Thursday, June 30, 2022

Maus by Art Spiegelman; Persepolis by Marjane Satrapi

I read this graphic novel, along with Persepolis, because I'd read that both books had been challenged by parents when it had been assigned in school to their children. I think I'd read that Persepolis was objectionable to some parents because it had swear words (an objection that has also been raised about Huckleberry Finn). I didn't notice any swear words; they may well have been there but I didn't notice them. Of course, I read Borstal Boy when I was 13. I found Borstal Boy difficult to read: there's a lot of Cockney rhyming slang: china is mate (china plate), fag-ends were cigarette butts, and screws is what the warders were called. I think someone who's read Borstal Boy is not going to be too intimidated by Persepolis, which is a sweet, funny book.

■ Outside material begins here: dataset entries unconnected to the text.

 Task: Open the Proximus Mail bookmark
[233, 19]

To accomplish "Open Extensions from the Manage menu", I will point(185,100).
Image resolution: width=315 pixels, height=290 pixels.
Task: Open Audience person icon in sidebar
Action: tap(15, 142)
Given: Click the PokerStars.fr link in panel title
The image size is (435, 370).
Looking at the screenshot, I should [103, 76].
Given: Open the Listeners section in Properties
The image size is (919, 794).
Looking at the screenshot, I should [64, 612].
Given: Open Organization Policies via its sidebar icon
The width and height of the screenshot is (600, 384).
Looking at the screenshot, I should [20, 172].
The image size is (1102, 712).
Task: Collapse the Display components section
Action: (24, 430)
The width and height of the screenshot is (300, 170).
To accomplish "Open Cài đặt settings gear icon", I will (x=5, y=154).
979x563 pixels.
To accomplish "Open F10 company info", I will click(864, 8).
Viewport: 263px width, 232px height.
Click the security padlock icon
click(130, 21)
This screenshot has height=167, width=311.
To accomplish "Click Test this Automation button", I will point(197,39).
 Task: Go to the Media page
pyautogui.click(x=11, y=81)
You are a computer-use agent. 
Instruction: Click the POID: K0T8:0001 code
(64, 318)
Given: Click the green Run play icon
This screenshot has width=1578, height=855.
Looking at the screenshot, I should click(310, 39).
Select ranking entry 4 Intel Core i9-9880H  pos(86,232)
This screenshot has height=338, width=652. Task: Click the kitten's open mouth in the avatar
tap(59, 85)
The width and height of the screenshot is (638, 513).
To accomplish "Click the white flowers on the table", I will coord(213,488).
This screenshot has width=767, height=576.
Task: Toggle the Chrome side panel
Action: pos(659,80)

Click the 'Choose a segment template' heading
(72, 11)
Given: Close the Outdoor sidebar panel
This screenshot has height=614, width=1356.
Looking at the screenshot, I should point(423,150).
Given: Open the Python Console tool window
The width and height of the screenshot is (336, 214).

In fact, I read John Hersey's Hiroshima the same year.

Maus is a wonderful book. It's mostly about Vladek, Art Spiegelman's father, who survived Auschwitz. There's a scene (I remember it all only inexactly) where his family is going through selection, and his father is spared because he's personally known by the man making the selection, but his daughter (Vladek's sister) and her children are selected, and Vladek's father climbs over the fence so that he can be with his daughter and her children, thus sealing his own fate. In the second volume, Spiegelman's character speculates that his father, who showed tremendous ingenuity in Auschwitz and even managed to smuggle food to his wife in Birkenau, "survived" Auschwitz and in so many ways was lucky (his brother survived, his wife survived, he was able to do jobs for the Polish and German guards that got him extra rations) but whose mental health suffered because of the trauma he experienced.

When I think about parents wanting to protect their children from the vicarious, empathic pain they may suffer from Persepolis or Maus, I feel sympathetic. I personally think that it's a shame, however, because I think the way that these books engage empathy is terrifically valuable because adult life is full of situations where competing values need to be evaluated. In short, if reading these books cause sorrow (and Persepolis, though it is challenging in some ways, is funny and engaging), I also think that they have great value. 



Friday, June 3, 2022

Chinese Fairy Tales with illustrations by Jeanyee Wong

I love this book, and while it's now out of print, it's still held in a few libraries and a few copies are available on Amazon and eBay.

I wish I knew more about it, but my internet search has turned up nothing. No author is listed or shown on or in the book itself, nor an editor. I assume that the illustrator, Jeanyee Yong (who I take it had a long career as an illustrator in the publishing industry in New York), collected and edited these stories herself. The stories here are not strictly speaking, fairy tales. There are no fairies here, neither the tiny ones with diaphonous wings nor the kind that push you into a ditch and jump on you until you're black or blue. I'd describe these stories as folk stories, although the fact that Jeanyee Wong assembled them makes them literary.
 
 

Friday, April 15, 2022

Hospital Suite by John Porcellino

 I came across this graphic novel in the Library when I was looking for a copy of Persepolis. 

Porcellino tells a story of severe, early illness (he had to have surgery on his intestines; I think he was 28 when this happened) and how it led to increased feelings of anxiety, depression and OCD. As his OCD worsened, his wife found it increasingly difficult to cope.

This story, told in a restrained and very matter-of-fact way, feels more like an adventure story than one of loss. I'm so glad I found it.